I've been really interested in Italian cookery recently, having spent many an evening pouring over my current favourite cook book -Anna Del Conte's Gastronomy of Italy. I've also recently purchased Tuscany by Katie and Giancarlo Caldesi which has a great looking recipe for Kale and Sausage pasta sauce, flavoured with garlic, fennel seeds and chilli. At the end of last year, I made Del Conte's version of a bolognese which - to my great surprise- didn't use tinned tomatoes but used a combination of tomato puree and milk to create the sauce. Sceptical as I was, the resulting ragu was packed with richness and flavour. So when I came across this recipe, I noted that this too had a scant use of tomato, preferring cream and white wine to create the sauce. It seems quite against my culinary intuition to use dairy based sauces with red meats such as pork and beef, however given how much we enjoyed the bolognese I'm tempted to give this a go.


4) Thai inspired Slaw

Since we got back from our trip I've been thinking about ways to recreate the lovely salads we had: zippy with lime, fresh with herbs and a pinch of spice from fresh chilli too. But I don't have ready access to green papaya and pomelo so I'm afraid I'll have to make do with cabbage.

I'm planning a coleslaw style salad with celeriac (or possibly kohlrabi if I can get it), shredded white cabbage, peanuts and a chilli - lime dressing.
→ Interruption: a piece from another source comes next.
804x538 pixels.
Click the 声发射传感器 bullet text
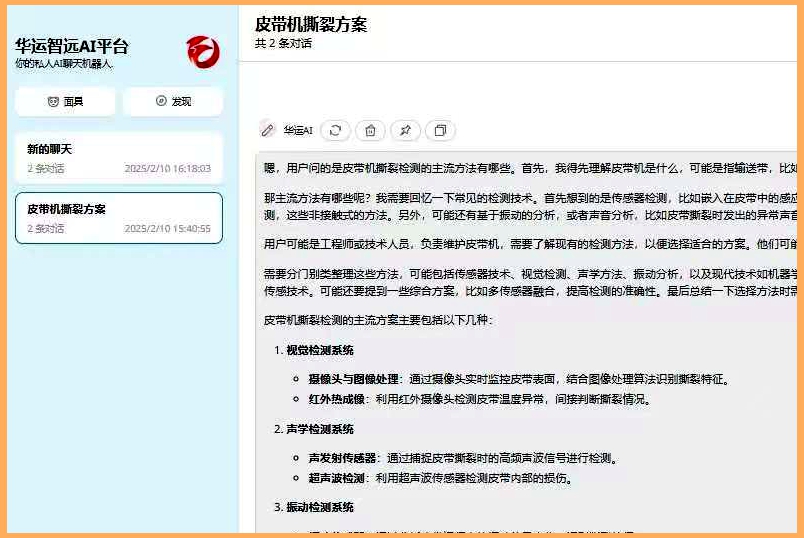341,458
Perhaps served with some garlic and ginger roasted chicken like we had in Chiang Mai. More as I have it...


5) Umami Greens

I can't get enough of greens cooked this way. It works best with the darker brassicas - kale, cavil nero or sprouting broccoli rather than savoy or sprouts. I like it with eggs for brunch, or as a side dish to a roast or some grilled fish.

Serves 2

Ingredients:

100g Greens of your choice, prepped

3 tinned anchovies, roughly chopped

1 large clove garlic, sliced into thin discs

1 tsp chili flakes

Olive Oil

Bring a pan of salted water to the boil. Once the water is boiling, add your greens and cook them until they are tender - they need to be fully cooked and often kale and cavil nero can take longer to cook than you think. I cook it for about four minutes. Drain the veg and remove as much of the water as you can by pressing with the back of a spoon.
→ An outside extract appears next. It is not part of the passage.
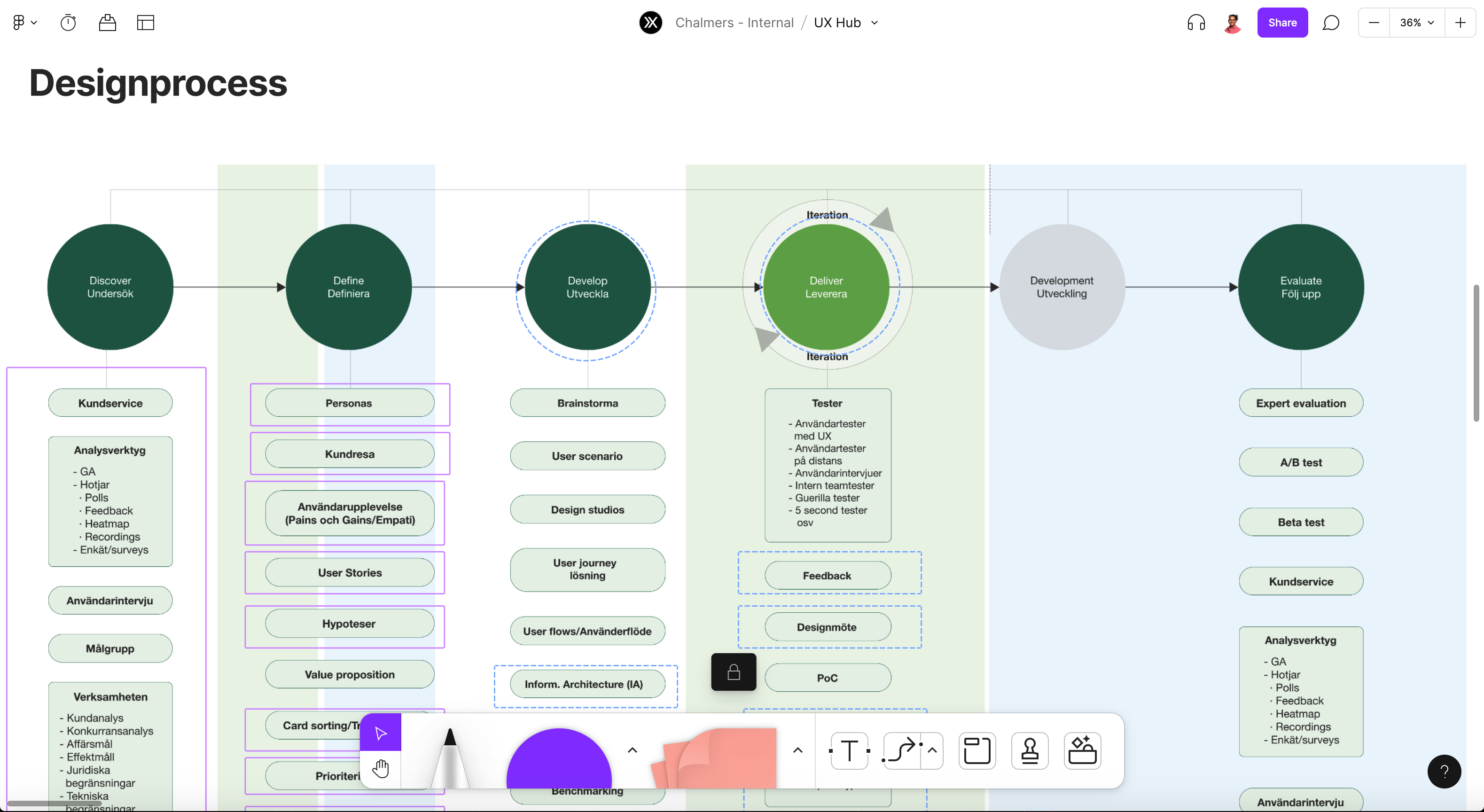Select the arrow/pointer tool

(380, 731)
In another large pan, warm a generous glug of olive oil (not too hot as you don't want the garlic to brown too quickly) and add the anchovy and garlic. The anchovy should start to melt into the oil and the garlic should soften as it releases its flavour into the oil. Just as the garlic is starting to brown, add the chilli flakes and the greens, mixing thoroughly so that the garlicky-anchovy-umami oil gets all over the greens. You shouldn't need to add any extra salt as the anchovies should provide enough, but check the seasoning is to your liking.


6) Red Cabbage Kraut

I'm a home fermenting novice. I've fermented things at work - en masse and following someone else's recipe - but I have never attempted to preserve things in this way in my own kitchen. A couple of weeks ago, I plunged in, using - you guessed it- cabbage. Cabbage seemed like a safe place to start, I thought. Sauerkraut has been well known to be since before fermentation became a trendy pastime. What could go wrong.
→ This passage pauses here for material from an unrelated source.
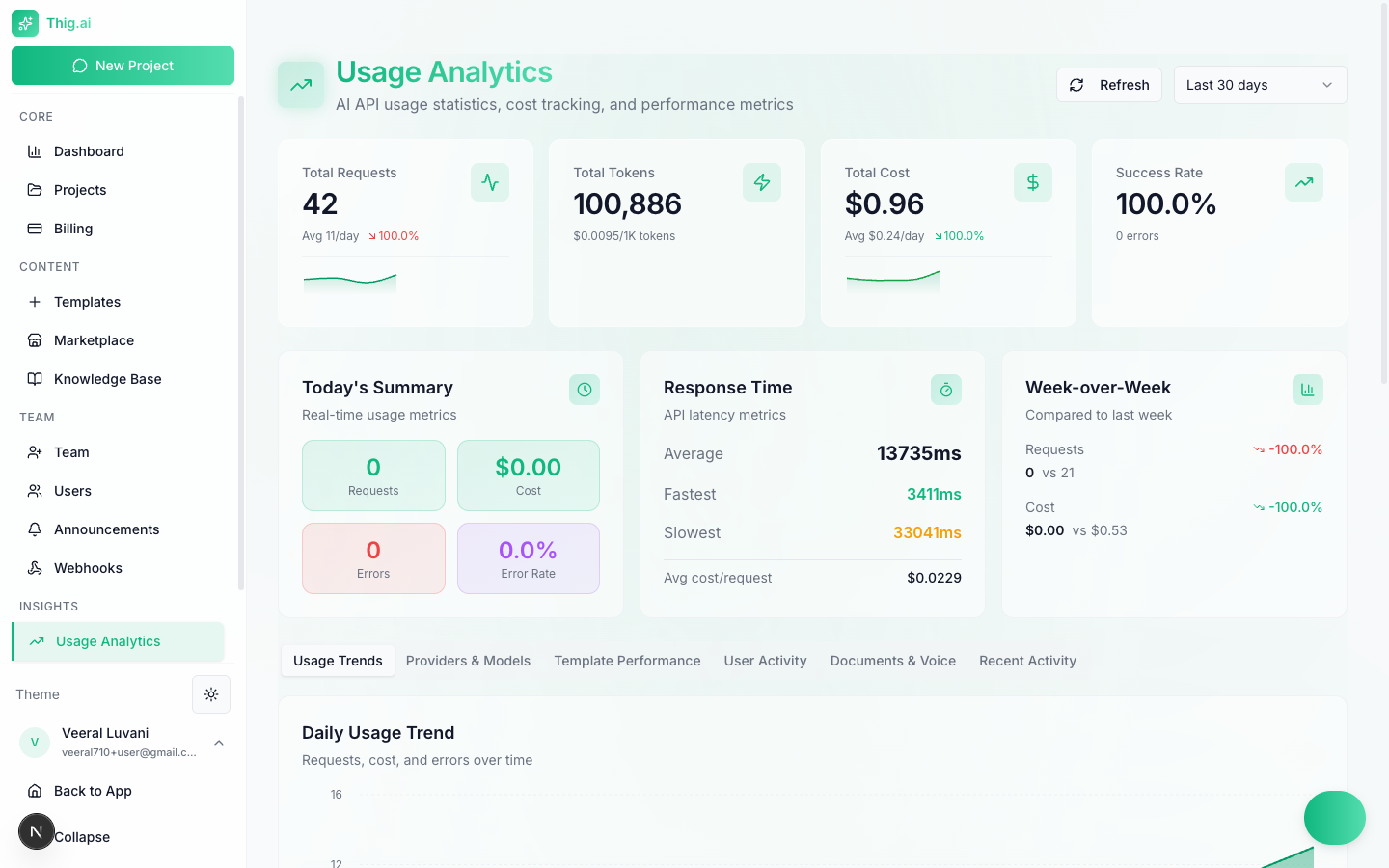Toggle the light theme sun switch
The width and height of the screenshot is (1389, 868).
tap(210, 693)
I sliced and salted my cabbage, seasoned it and pressed it into my sterilised jar as instructed. So far, so good. I'd read somewhere that a good way to press the cabbage down to ensure that it remained submerged beneath the liquid was to use a plastic bag filled with water. This seemed logical to me; the water-weight could mould itself to the shape of the cabbage. As I plunked the bag in all seemed to be going to plan. Alas, when I checked on it the next morning, somehow the bag had split, resulting in a deluge pouring over my fermented goods. And that was the end of my first attempt to ferment.

But, I'm not deterred. I'll be diving in for round two later this month.